Seit ein paar Jahren erscheinen sehr viele Kinder- und Jugendbücher, die Geschichten von Menschen auf der Flucht erzählen. Das ist naheliegend in Zeiten, in denen wahrscheinlich viele Kinder in Deutschland bereits erlebt haben, wie ein „Neuer“ in die Klasse kam, vielleicht noch scheu und stumm, ohne Sprachkenntnisse, dafür mit viel Angst im Gepäck. Misst man es an der Zahl der Bücher zum Thema, scheint das Informationsbedürfnis jedenfalls groß gewesen zu sein, und es hält an: Gerade erst ist mit „Wir mussten flüchten“ wieder ein Titel erschienen, allerdings einer, der sich von den häufig gelesenen, in ihrer Empathie zwar ehrenwerten, zuweilen aber auch betulich wirkenden Veröffentlichungen unterscheidet.

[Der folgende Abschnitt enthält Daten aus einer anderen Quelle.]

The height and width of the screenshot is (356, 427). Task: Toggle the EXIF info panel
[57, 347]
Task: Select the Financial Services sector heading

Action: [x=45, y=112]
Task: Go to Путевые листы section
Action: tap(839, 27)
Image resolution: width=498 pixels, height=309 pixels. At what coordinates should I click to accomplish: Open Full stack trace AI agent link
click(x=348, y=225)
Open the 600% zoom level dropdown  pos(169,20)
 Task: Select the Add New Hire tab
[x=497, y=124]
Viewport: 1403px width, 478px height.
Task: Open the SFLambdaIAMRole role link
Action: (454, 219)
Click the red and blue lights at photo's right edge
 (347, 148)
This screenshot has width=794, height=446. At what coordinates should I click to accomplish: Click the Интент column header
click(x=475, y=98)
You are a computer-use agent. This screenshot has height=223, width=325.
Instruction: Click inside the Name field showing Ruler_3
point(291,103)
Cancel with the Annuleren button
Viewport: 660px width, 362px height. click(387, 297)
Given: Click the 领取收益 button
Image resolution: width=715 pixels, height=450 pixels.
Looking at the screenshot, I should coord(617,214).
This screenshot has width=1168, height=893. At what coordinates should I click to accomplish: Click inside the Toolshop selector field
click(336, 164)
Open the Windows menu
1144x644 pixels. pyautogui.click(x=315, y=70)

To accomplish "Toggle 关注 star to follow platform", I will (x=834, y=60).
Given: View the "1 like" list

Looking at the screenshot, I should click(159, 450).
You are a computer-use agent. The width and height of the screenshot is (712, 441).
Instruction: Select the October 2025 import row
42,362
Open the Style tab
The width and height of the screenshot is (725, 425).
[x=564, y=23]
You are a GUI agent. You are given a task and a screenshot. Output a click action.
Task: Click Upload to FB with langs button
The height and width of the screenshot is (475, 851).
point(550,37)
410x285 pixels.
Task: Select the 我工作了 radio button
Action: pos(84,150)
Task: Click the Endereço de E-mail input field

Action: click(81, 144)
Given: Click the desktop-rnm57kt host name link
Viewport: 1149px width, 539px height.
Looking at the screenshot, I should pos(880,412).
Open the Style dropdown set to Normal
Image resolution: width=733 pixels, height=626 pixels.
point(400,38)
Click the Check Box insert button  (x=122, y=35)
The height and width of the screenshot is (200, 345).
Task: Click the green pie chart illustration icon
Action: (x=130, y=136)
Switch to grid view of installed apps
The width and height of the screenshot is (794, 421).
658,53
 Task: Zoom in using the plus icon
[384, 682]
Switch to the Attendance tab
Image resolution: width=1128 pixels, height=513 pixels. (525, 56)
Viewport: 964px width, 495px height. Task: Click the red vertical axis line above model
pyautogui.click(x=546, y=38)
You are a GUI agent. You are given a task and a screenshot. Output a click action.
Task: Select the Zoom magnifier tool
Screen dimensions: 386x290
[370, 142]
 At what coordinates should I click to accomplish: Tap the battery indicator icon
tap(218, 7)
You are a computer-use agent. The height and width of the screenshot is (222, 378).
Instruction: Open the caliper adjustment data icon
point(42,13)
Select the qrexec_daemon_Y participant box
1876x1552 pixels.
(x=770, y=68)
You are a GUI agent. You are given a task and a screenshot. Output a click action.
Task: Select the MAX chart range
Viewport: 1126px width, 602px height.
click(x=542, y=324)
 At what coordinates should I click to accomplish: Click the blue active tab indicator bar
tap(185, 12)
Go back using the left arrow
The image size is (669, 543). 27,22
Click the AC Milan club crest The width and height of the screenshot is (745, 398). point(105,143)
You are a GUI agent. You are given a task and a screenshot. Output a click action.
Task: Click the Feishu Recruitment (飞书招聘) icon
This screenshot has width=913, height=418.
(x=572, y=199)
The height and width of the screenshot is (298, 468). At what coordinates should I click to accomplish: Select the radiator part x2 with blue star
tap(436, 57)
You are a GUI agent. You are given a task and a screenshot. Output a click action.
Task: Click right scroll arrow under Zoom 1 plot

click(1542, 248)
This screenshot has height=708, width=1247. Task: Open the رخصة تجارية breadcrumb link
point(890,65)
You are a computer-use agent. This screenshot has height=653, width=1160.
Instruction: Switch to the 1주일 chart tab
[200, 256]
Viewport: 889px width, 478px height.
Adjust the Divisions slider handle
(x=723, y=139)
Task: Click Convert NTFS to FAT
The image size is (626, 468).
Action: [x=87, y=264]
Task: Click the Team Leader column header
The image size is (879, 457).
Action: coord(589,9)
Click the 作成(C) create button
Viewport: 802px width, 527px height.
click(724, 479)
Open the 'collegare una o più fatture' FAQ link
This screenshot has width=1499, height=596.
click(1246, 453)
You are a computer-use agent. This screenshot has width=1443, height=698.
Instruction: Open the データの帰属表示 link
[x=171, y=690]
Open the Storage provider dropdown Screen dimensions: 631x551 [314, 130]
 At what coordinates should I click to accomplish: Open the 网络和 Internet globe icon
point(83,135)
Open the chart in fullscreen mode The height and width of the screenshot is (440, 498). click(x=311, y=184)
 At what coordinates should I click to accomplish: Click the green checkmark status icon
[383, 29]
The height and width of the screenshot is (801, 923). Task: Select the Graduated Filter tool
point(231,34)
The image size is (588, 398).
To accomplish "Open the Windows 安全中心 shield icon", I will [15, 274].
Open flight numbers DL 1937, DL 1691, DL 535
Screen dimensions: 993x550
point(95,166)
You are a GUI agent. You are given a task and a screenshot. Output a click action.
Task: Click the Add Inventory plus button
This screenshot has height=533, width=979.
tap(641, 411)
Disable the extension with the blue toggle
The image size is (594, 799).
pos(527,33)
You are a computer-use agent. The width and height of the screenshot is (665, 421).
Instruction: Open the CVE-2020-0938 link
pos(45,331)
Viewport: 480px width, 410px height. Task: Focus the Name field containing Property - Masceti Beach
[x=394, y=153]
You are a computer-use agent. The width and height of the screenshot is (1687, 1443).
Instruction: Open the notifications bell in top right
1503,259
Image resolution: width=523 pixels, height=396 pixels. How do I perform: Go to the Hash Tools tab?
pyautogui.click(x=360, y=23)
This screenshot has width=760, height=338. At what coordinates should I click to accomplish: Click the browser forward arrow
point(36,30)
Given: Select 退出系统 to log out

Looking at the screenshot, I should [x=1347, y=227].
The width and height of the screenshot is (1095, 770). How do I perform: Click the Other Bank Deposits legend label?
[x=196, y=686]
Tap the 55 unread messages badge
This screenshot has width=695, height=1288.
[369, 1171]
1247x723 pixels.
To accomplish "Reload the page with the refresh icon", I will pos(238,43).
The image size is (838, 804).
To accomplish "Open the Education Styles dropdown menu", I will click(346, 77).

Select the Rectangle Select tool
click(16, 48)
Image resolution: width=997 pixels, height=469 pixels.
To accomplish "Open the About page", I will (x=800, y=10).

Der frühere Journalist Christoph Drösser und die Illustratorin Nora Coe­nenberg beleuchten das Thema aus einer sachlichen Perspektive. Sie informieren und erzählen abwechselnd, aber auch dort, wo sie erzählen, orientieren sie sich an wahren Geschichten beispielsweise von Kindern, die wie Amena aus Syrien oder Nyaboth aus Südsudan nach Deutschland geflohen sind. Deren Geschichten, so ist dem zweiseitigen Quellenverzeichnis zu entnehmen, stammen aus Berichten internationaler Flüchtlingsorganisationen und sind, eben weil sie echt sind, weit spannender als manche ihrer fiktionalisierten Pendants.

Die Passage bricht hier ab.